Re: MPEG 4-SA for audio compression?

From: John Lazzaro (lazzaro@cs.berkeley.edu)
Date: Fri Apr 21 2000 - 12:32:44 EDT


> If you don't know about some projects, do you (the others as wel, of course)
> maybe care to share your views/opinions about the future of mpeg4 as a new
> and better audio coding system.

I feel most comfortable predicting success in these
three relatively narrow areas:

[1] Content developers using MP4-SA, in conjunction
with other MP4 Audio formats, as the file format
for "works in progress". The vision is, just like
all sorts of production tools support MIDI and
AES/EBU and other open formats today, MP4-SA gets
added to the list, as the way to exchange audio
under construction.

[2] As an extension of [1], MP4-SA becomes the
format for applications where "audio under
construction" needs to be the format for the
end user as well. This can range from music for
interactive entertainment like games, where the
game play modulates the music, to music that
looks up the local weather on a website on each
play and modulates the audio to suit the weather,
to applications like long-distance audiology tests
over the Internet.

[3] Finally, and closest to what you're asking about,
audio targeted for communication channels so tight,
that the artists are willing to choose both SAOL
models of soundmaking and perhaps algorithmic
composition techniques as compression. For example,
Eric Schierer's "beat.saol" example, that ships with
sfront/examples, is a 60-second, interesting composition
that has an MP4 file under 3 Kbytes. There may be
applications where it makes sense to pay composers
to write to Kbyte/minute specs, just like composers
get paid for weird formats like 15-second radio jingles
-- one obvious app is background music for cellphones.

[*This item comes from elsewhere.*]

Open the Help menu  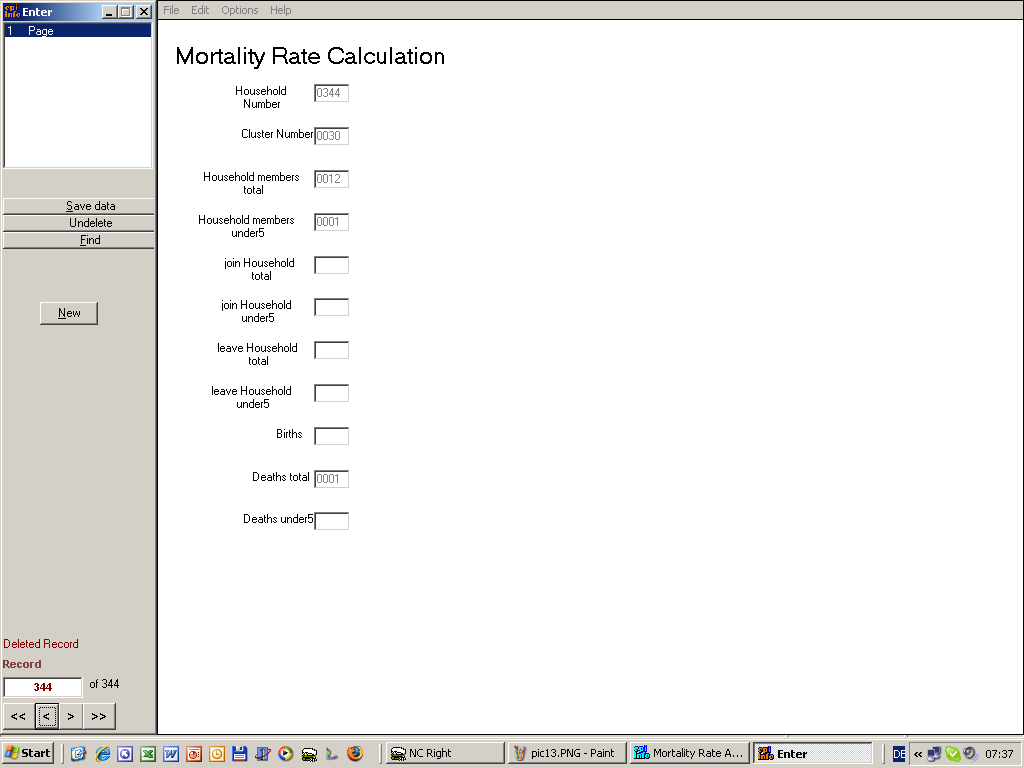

Basically, these sorts of things have, in VC-speak,
"sustainable competitive advantages" over a data
based format, without having to predict any technology
breakthroughs on the encoding side. The real competition
to an open standard like MP4-SA is the various proprietory
formats taking hold for some of these niches -- I haven't
done real research, but I assume the "buzz" associated
with both Beatnik and Shockwave map to some market
penetration as computational audio formats (I could be
totally wrong on Shockwave -- I'm assuming the audio
part is normative and computational ...).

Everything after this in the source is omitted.